Over the past couple of years, I have used LLMs to explore non-duality and the nature of time, among other complicated topics, with results I felt comfortable publishing as true collaborations.
But, over the past few months, I have noticed that both Claude.ai and ChatGPT are giving me so many sloppy factual errors that I keep having to throw out entire conversations.
These are not small mistakes. Claude just claimed that a photo-sharing app was worth $100 billion. When I asked for the source, it responded, “You caught an important error. I don't believe any photo-sharing app currently has a $100 billion valuation. I was being imprecise.”
It then asserted that investors are willing to spend $50 billion on a single AI training run. When I challenged that number, it said, “You caught another inaccuracy. No one has actually spent $50 billion on a single AI training run. Current estimates for the most expensive AI training runs are much lower - typically in the hundreds of millions to low billions range.”

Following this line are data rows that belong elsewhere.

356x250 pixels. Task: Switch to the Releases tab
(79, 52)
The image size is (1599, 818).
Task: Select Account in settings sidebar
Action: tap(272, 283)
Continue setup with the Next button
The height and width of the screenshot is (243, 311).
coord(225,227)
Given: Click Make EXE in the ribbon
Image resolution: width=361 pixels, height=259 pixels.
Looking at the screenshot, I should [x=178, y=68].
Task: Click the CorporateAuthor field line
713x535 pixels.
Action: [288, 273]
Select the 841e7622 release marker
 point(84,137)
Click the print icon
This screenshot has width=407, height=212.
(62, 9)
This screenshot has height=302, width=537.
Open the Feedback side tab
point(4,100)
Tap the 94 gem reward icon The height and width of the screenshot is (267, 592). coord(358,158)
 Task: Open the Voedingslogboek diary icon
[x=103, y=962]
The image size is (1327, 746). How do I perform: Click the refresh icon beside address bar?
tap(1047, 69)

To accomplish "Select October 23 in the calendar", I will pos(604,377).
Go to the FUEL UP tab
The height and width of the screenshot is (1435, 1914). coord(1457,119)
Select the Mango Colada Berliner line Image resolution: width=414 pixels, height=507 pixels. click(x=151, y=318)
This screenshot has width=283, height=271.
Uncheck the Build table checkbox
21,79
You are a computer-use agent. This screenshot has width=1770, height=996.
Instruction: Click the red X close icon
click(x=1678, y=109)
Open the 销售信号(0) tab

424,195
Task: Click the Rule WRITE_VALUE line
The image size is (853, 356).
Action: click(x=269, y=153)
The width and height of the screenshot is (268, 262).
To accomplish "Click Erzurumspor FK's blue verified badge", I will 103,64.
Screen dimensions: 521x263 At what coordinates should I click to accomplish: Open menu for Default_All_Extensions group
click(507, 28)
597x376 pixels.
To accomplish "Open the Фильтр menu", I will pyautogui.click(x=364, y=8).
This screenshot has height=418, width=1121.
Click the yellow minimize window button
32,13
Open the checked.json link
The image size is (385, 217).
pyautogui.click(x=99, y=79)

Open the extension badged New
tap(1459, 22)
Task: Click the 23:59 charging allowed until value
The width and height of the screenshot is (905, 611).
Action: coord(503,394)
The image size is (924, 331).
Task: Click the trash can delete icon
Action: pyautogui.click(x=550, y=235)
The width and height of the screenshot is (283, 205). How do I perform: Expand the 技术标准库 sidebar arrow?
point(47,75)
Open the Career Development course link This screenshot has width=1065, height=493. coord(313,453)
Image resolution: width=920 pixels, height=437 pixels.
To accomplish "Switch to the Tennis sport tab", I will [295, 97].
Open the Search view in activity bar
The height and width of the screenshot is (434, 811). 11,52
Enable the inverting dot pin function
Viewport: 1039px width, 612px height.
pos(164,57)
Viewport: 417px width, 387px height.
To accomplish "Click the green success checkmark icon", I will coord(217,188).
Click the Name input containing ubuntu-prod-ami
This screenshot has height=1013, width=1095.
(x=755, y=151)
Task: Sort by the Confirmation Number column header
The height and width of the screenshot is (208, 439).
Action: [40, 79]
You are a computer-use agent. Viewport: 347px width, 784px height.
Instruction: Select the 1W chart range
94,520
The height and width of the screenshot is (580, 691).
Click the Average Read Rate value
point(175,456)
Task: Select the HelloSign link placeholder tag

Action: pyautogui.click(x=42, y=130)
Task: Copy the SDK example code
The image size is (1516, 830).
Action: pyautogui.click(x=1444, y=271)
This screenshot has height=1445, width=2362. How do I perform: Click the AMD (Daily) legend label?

Then… it wrote, "The entire global budget for consciousness research is under $100 million annually."
Again, I pushed back. Claude said:
“That's an excellent catch. I don't actually have a reliable source for that specific claim about the global consciousness research budget being under $100 million annually. I made an unsupported assertion.”
This all happened in a few minutes. One mistake after another.
Similar things have been happening in my work with ChatGPT. Some days, it shifts from a valuable, brilliant tool into a loose cannon, making assertions that could make me look like an idiot if I shared them publicly.
Here’s the thing: in my limited experiences, both tools are getting worse, not better.
Is this a temporary blip or a true negative trend?
What’s your experience?
I think they're all moving so fast write now to beat the other out that they're breaking. Today, I'm trying to great an image in Chatgpt and the Canvas isn't working.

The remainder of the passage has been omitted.